◆ Exercise brief
In the data below, find the line containing "The width and", then set down that line and every later line up to and including the line containing "Screen dimensions: 1280x796", exactly.

◆ Given records
◇ ◇ ◇
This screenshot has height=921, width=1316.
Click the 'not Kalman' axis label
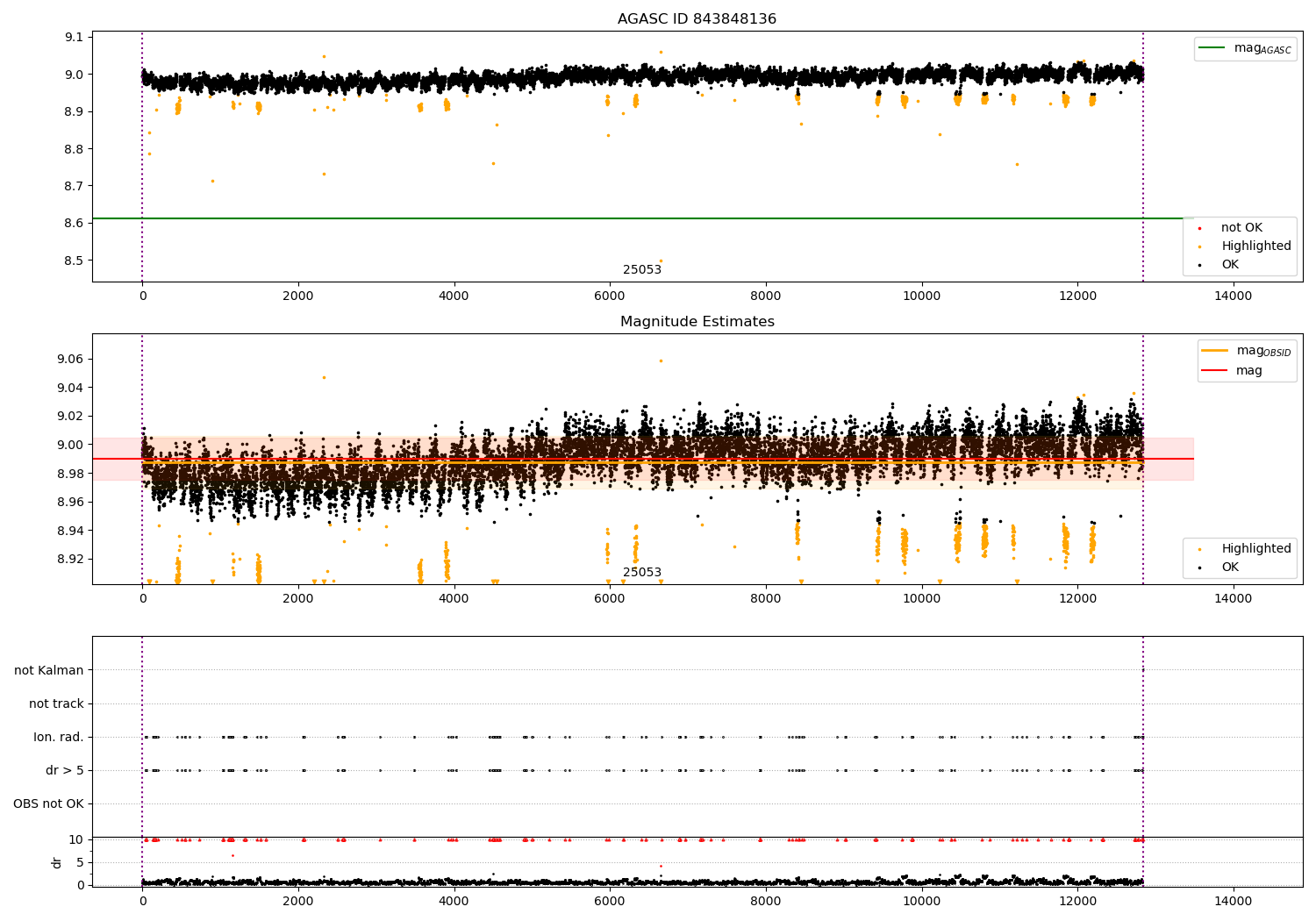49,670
◇ ◇ ◇
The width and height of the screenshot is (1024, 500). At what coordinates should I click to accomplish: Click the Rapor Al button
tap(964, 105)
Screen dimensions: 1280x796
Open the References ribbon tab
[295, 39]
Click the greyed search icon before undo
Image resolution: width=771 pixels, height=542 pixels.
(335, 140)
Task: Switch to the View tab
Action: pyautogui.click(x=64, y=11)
◇ ◇ ◇
◆ Result below
The width and height of the screenshot is (1024, 500). At what coordinates should I click to accomplish: Click the Rapor Al button
tap(964, 105)
Screen dimensions: 1280x796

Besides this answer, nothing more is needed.